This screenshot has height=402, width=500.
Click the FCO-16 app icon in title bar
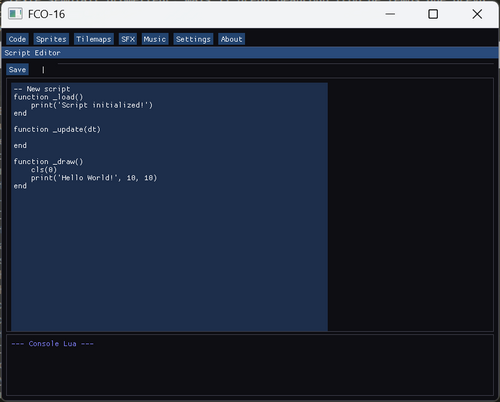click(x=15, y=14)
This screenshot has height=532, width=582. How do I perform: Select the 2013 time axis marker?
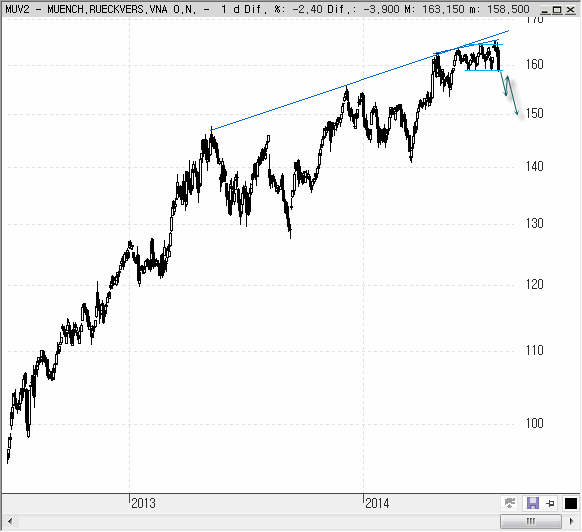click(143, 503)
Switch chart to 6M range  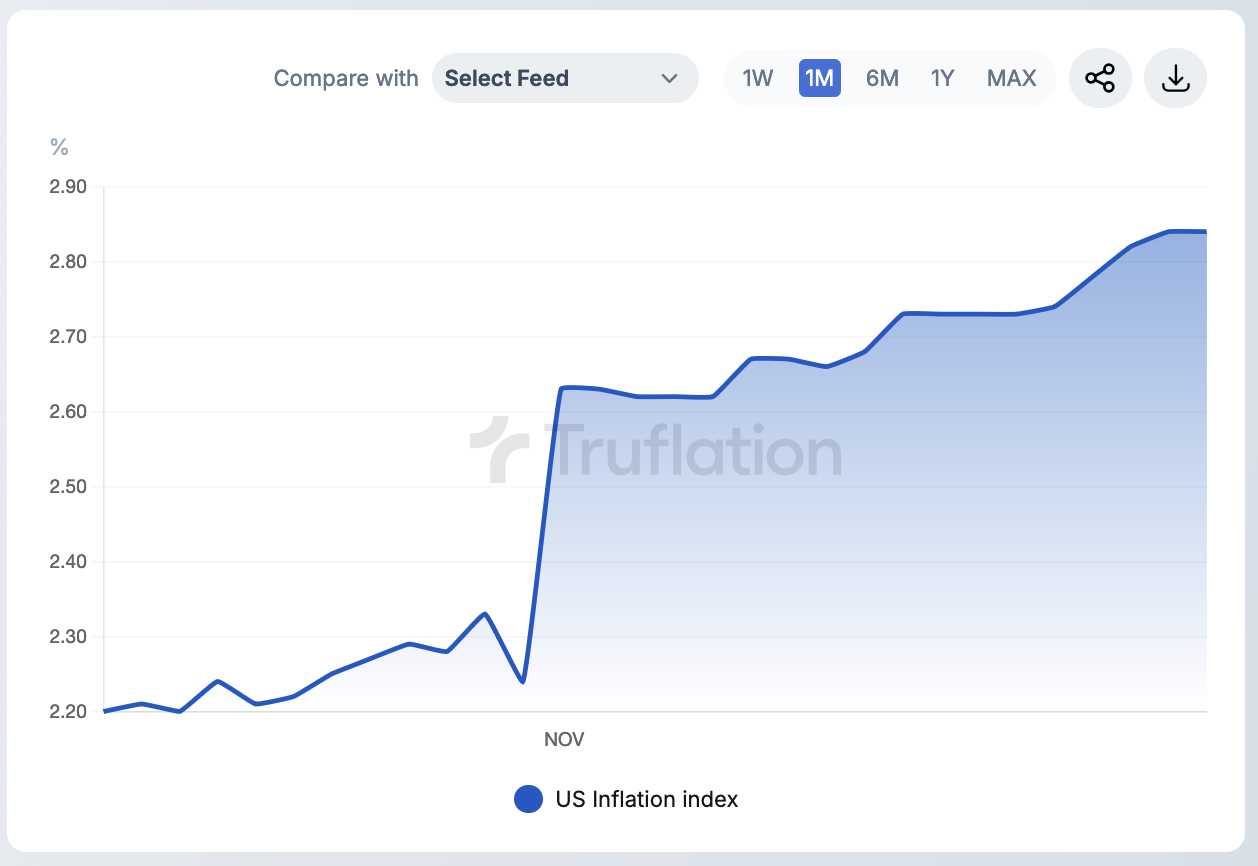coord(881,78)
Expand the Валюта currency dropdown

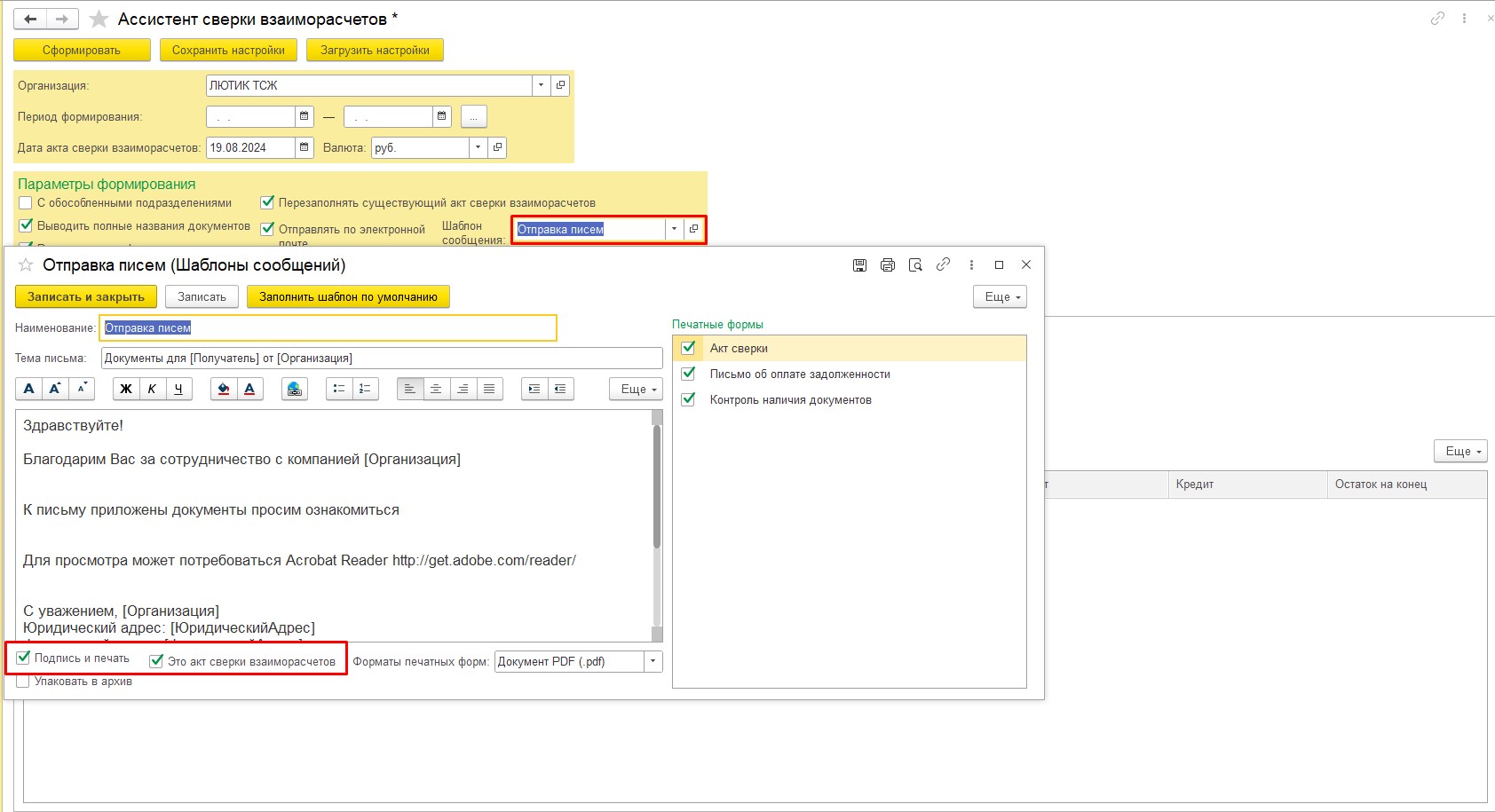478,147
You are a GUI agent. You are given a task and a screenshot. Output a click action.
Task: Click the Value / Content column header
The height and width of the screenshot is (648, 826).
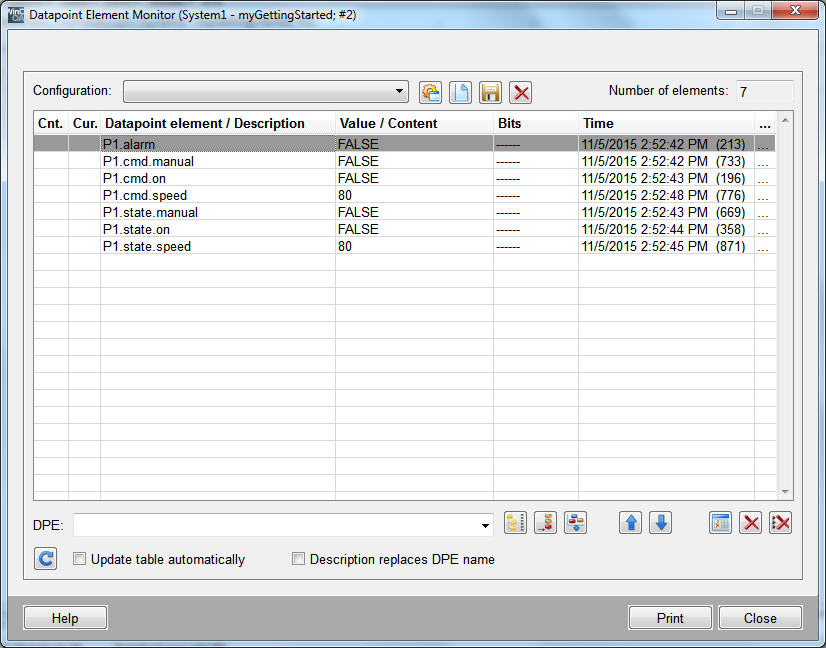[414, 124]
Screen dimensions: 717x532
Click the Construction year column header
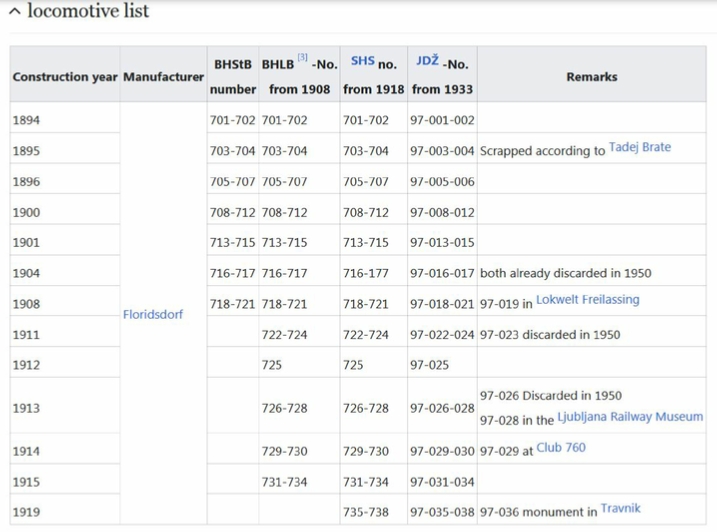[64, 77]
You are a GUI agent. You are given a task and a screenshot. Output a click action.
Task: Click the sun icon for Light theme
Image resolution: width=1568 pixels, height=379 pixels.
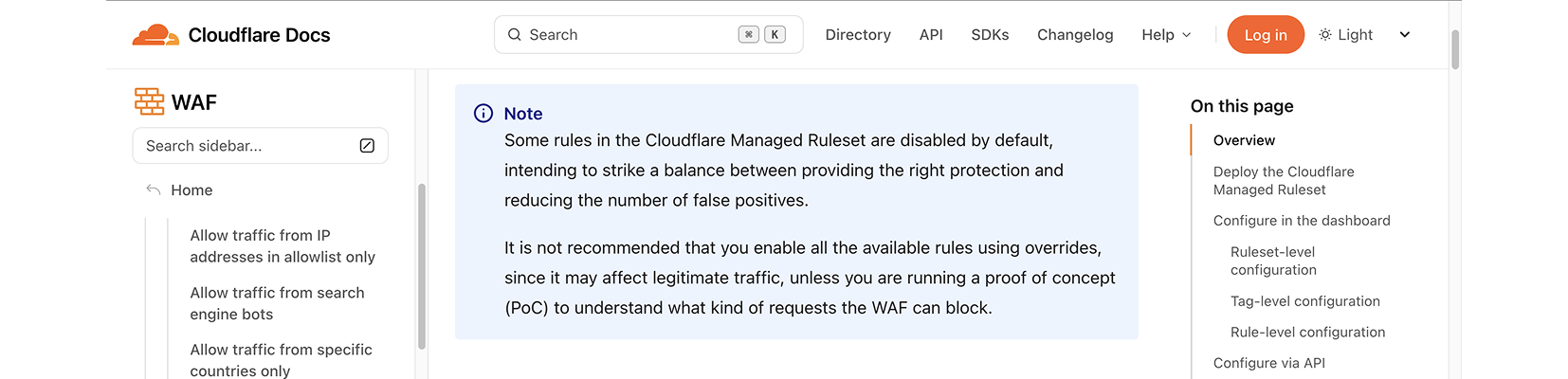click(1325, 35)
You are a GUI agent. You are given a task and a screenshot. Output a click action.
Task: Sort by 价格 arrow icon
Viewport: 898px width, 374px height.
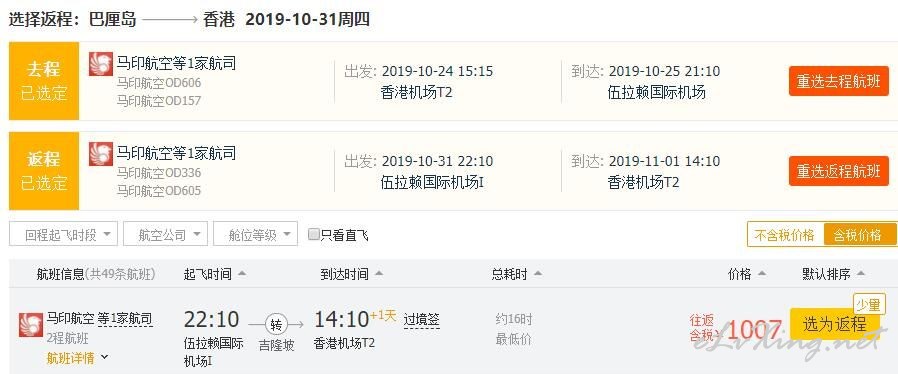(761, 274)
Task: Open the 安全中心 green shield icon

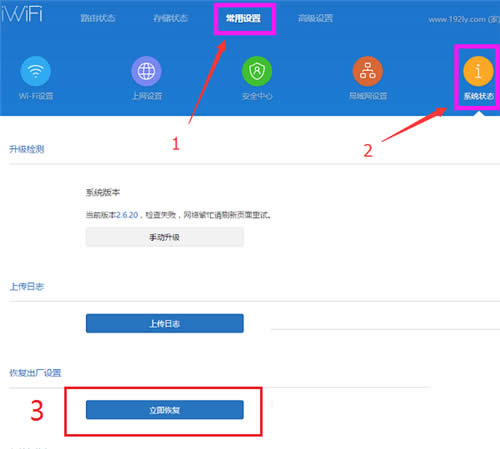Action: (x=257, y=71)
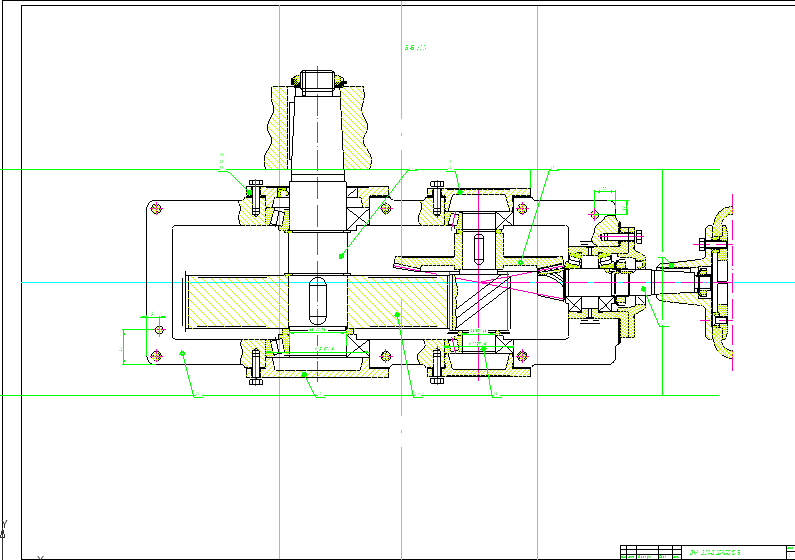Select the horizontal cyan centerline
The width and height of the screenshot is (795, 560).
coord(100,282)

▸ EXERCISE DETAILS
Begin at the line containing "Image resolution: width=1568" and write out every line to the end of the data exactly. Skip the pictures.

▸ ANSWER FOR THIS EXERCISE
Image resolution: width=1568 pixels, height=379 pixels.
click(1325, 35)
You are a GUI agent. You are given a task and a screenshot. Output a click action.
Task: Sort by 价格 arrow icon
Viewport: 898px width, 374px height.
(761, 274)
Task: Open the 安全中心 green shield icon

Action: (x=257, y=71)
Select the horizontal cyan centerline
The width and height of the screenshot is (795, 560).
coord(100,282)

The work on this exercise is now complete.